My experience Wednesday afternoon on January 9 suggests an appropriate slogan for the Verde Valley would be “Land of Good Samaritans.”
I was walking down Main Street from Clark Memorial Library after taking photos of the new 3D jigsaw puzzle of the U.S. Capitol. Just below the Broadway intersection, I stepped too close to the curb and my foot slipped off. I lost my balance and pitched forward. The sidewalk rose up and smacked me in the face.
I must have been briefly out cold, as there were suddenly four people around me, asking what they could do. I declined offers to call 911. All I wanted was to get home so my wife could drive me to the Cottonwood VA clinic. First, though, I needed to stop bleeding. Just then, another motorist pulled up and provided an entire roll of paper towels.

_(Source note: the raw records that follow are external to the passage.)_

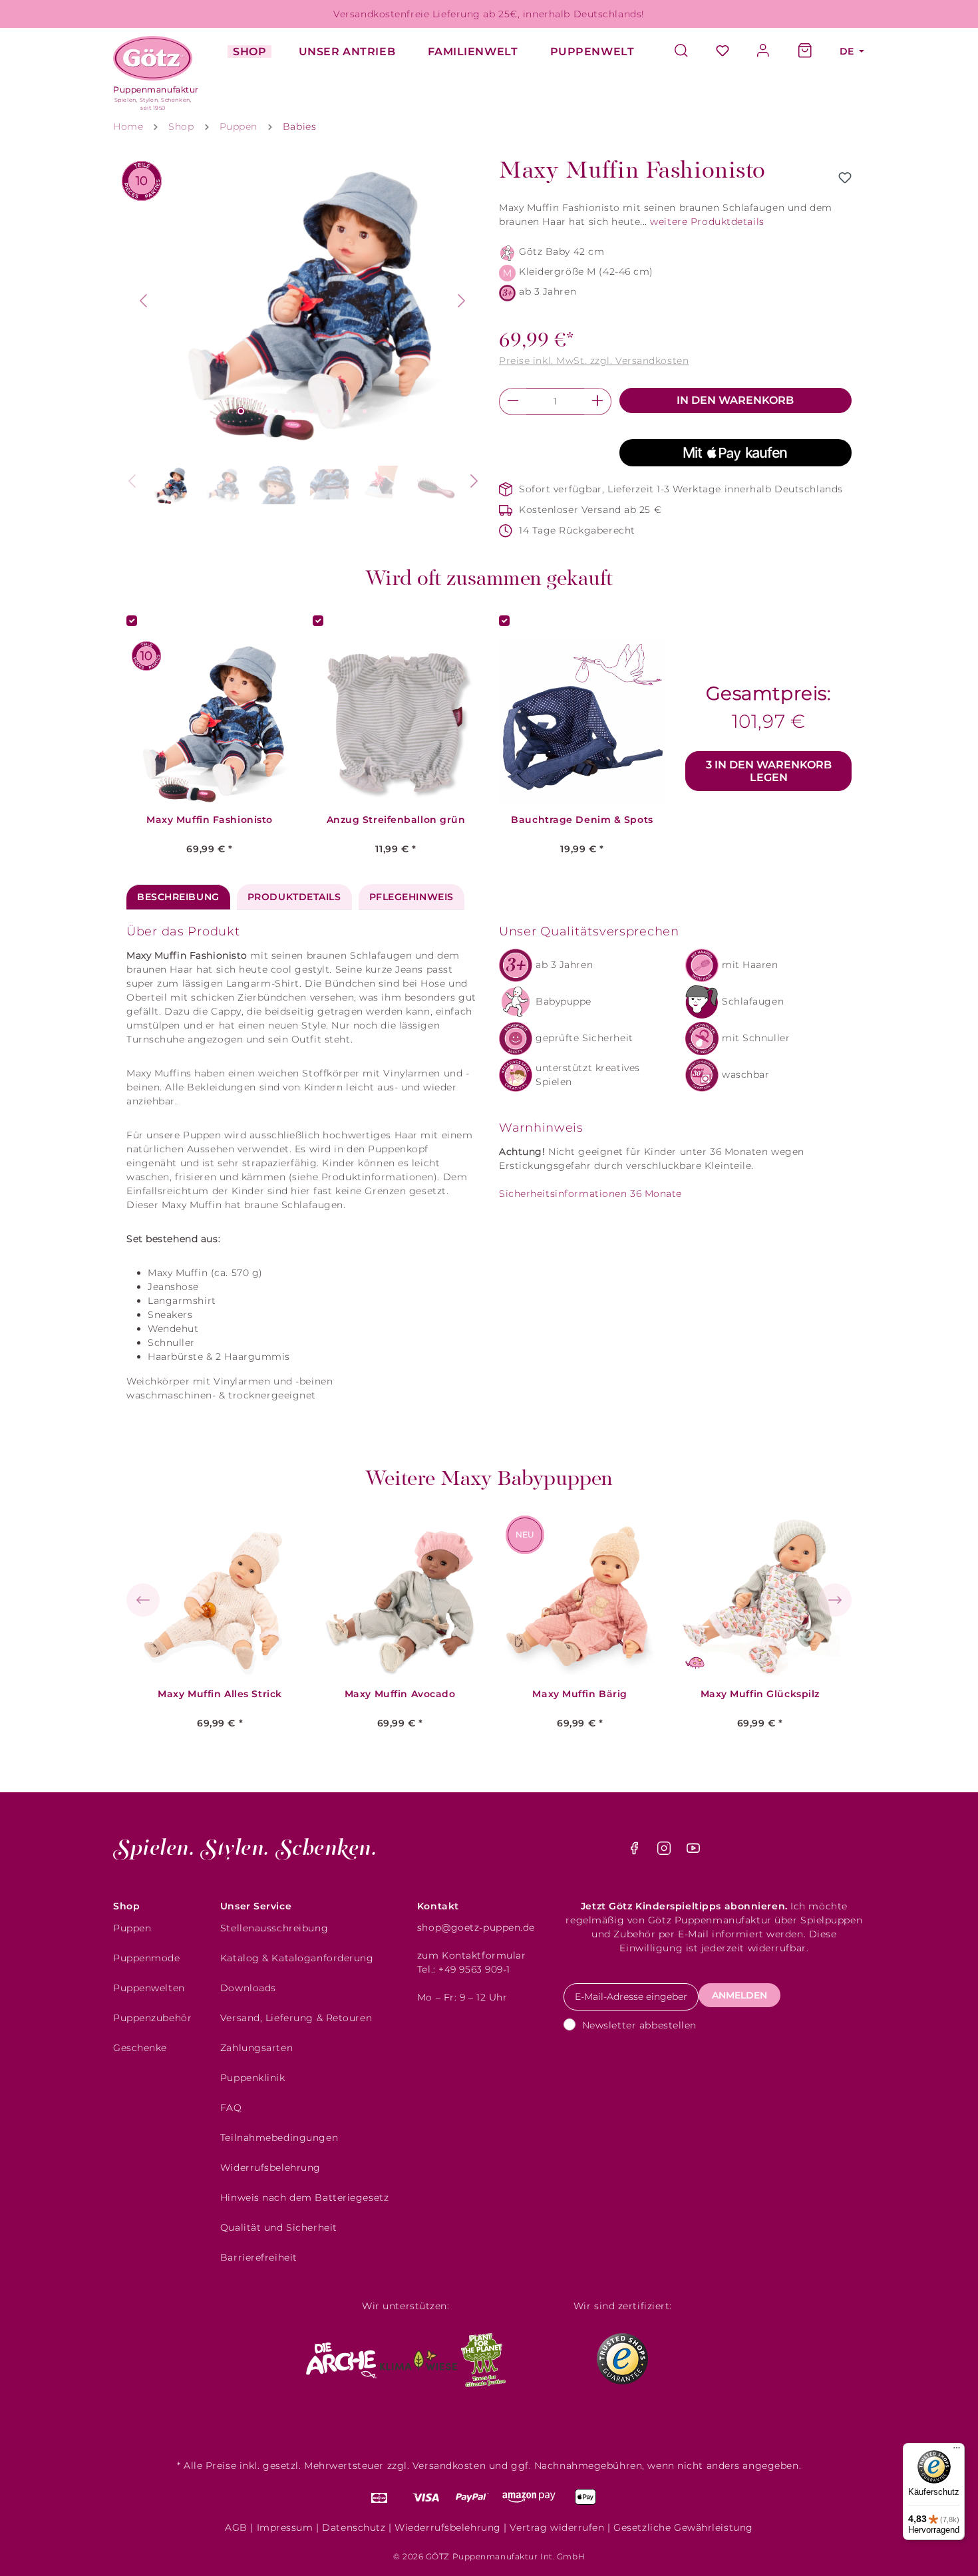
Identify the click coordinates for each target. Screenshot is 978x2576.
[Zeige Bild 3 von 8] (276, 411)
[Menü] (957, 2451)
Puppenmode (146, 1958)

Bleeding staunched, I thanked everyone for stopping to help, and was about to continue walking when an angelic lady insisted--in spite of protests I might get blood on her upholstery--on driving me a block and a half to my house. “We all have to help each other,” she said, and informed me she had retrieved my somewhat deformed eyeglasses and slipped them into my shirt pocket.
Fast forward to the VA clinic, which has served me well since I first applied for VA care in 2011. I knew it was past time for walk-ins, but I asked if someone could just look at my face and offer advice. My doc took me in, checked for a cracked eye socket or detached eyeball, put in 10 stitches, and provided antibiotic ointment and advice. In little more than an hour, I was out the door, looking like an extra from “Zombie Apocalypse.”
Then it was on to Walmart optical, where I’d purchased my last two pair of glasses. The optician, with a quizzical stare, bent my eyeglass frames back as best he could (lenses were miraculously unscratched). Offer of payment was refused.
And here I am a week later, stitches removed, and well on my way to recovery.
I want to give thanks again to all who stopped to offer help. I doubt I will recognize you on sight as my visual memory of the event is a blur.
Also, much appreciation for the work of Dr. Phipps, Nurse Castro, and the rest of the staff and volunteers at the Cottonwood VA clinic. These folks deserve a “thank you for your service” far more than I do.
Dr. Phipps could not have provided the care he gave had he not previously purchased a suture kit on his own dime. Nurse Castro had to make do with less than optimal tools for suture removal. In some ways, health care professionals at the clinic are in similar straits as teachers forced to buy educational materials for students from their own paychecks. I hope efforts to “reform” the VA system result in their getting the supplies they need.